▶ [Directive] Count the lines of the records that contain the word "Back" and reply with only that number.

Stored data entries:

- - -

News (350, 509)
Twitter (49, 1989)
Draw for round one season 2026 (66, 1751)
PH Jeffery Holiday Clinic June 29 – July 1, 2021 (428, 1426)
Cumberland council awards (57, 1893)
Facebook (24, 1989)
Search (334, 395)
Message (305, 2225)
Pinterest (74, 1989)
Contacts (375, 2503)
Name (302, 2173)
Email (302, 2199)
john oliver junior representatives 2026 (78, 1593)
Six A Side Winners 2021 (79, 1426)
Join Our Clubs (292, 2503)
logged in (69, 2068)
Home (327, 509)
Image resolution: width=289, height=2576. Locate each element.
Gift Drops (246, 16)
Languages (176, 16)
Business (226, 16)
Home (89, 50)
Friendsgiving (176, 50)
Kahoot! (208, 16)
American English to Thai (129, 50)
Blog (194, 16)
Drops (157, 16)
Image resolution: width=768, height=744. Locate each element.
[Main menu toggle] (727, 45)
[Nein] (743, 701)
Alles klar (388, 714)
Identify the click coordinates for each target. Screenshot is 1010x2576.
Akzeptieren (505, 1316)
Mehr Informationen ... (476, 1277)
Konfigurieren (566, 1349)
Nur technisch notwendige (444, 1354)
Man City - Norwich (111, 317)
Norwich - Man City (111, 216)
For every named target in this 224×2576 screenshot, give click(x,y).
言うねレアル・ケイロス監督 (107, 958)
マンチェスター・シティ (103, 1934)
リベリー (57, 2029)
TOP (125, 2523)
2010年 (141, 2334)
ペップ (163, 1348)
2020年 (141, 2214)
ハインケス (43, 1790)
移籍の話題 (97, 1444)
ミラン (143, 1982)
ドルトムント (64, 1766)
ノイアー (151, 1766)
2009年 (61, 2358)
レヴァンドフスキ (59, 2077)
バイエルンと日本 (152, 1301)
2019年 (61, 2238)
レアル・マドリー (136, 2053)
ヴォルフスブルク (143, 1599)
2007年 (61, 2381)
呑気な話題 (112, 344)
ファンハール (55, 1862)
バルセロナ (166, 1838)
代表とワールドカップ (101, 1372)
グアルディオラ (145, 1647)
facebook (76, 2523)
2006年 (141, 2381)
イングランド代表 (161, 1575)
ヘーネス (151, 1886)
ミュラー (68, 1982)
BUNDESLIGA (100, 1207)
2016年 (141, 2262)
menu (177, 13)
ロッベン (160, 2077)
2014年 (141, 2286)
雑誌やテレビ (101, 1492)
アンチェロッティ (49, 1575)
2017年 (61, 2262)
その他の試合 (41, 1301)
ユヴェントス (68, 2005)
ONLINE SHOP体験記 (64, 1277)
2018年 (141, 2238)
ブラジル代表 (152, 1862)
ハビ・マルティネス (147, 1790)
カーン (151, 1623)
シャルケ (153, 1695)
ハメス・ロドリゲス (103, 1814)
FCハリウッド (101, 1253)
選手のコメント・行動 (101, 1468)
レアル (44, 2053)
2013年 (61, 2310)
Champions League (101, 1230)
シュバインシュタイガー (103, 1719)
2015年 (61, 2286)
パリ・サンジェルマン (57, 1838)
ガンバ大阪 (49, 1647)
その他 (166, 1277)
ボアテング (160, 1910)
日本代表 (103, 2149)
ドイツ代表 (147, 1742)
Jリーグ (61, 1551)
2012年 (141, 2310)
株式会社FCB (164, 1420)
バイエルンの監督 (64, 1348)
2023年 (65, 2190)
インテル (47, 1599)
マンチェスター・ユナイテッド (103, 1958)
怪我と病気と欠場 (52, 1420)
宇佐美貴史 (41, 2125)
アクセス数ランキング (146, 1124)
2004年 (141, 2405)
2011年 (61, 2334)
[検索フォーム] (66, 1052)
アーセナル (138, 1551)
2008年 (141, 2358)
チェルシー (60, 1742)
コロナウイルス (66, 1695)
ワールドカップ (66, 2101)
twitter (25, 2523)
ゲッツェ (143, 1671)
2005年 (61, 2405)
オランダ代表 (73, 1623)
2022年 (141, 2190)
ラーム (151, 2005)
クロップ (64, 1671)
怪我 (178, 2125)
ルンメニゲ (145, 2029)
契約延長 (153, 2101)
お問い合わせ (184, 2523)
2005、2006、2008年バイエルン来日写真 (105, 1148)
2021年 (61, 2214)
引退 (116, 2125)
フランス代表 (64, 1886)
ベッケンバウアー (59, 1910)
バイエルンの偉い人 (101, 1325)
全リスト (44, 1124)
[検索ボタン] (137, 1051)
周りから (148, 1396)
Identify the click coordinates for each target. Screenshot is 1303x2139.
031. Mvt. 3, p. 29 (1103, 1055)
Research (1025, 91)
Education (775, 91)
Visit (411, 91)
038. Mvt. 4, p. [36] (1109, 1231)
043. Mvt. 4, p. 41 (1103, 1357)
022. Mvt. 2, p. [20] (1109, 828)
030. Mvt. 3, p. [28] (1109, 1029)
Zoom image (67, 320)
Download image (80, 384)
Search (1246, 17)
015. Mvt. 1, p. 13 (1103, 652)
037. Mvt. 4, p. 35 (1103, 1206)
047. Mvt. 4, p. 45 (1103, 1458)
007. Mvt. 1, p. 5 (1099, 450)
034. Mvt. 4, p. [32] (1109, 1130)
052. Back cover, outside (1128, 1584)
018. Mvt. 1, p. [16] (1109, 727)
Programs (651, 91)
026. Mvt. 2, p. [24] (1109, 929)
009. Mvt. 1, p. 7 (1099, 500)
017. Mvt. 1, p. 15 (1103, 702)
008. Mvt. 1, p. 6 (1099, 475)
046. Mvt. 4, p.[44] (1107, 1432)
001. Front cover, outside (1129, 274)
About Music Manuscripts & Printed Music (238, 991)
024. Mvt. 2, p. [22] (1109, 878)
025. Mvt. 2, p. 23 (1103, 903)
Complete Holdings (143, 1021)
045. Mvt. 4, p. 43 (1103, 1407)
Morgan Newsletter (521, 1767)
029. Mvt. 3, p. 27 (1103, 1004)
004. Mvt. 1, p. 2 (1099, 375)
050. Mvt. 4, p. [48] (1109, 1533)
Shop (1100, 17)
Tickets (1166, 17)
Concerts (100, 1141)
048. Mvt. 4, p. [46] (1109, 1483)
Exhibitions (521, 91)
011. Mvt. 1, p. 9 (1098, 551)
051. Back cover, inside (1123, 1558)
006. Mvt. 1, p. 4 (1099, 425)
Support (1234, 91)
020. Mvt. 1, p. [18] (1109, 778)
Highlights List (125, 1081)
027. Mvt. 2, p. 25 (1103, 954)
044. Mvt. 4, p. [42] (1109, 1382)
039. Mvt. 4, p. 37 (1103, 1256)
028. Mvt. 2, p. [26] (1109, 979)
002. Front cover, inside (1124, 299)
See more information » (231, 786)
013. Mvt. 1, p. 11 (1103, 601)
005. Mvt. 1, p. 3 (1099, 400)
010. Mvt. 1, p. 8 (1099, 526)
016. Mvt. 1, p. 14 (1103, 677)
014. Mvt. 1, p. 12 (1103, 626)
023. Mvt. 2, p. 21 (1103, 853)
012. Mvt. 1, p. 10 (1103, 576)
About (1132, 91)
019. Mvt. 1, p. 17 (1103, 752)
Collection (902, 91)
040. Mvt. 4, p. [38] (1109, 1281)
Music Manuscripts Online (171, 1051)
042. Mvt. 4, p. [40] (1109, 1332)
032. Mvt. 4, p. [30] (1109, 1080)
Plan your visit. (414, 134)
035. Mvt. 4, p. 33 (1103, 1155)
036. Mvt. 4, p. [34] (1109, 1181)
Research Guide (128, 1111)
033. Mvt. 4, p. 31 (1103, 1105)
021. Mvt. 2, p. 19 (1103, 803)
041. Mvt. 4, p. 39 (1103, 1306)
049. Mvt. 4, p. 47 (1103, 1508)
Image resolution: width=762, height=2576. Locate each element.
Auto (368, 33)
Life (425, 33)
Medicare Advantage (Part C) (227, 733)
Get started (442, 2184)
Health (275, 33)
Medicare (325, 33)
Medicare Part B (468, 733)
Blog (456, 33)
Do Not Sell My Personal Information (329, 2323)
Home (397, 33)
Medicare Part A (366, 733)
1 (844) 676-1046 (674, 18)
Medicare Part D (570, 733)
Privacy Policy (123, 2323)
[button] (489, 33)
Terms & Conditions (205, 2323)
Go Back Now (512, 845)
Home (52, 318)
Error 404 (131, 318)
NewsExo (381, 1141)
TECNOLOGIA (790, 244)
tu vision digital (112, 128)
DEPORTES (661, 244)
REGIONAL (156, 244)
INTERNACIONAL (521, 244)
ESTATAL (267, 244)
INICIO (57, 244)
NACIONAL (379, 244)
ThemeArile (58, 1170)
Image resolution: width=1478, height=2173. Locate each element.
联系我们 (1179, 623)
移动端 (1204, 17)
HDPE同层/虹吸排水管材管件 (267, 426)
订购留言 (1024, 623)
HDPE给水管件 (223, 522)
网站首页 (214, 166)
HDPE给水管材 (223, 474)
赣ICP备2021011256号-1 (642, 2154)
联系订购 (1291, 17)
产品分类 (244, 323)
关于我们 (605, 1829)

- - -

▶ [Output for this task] 3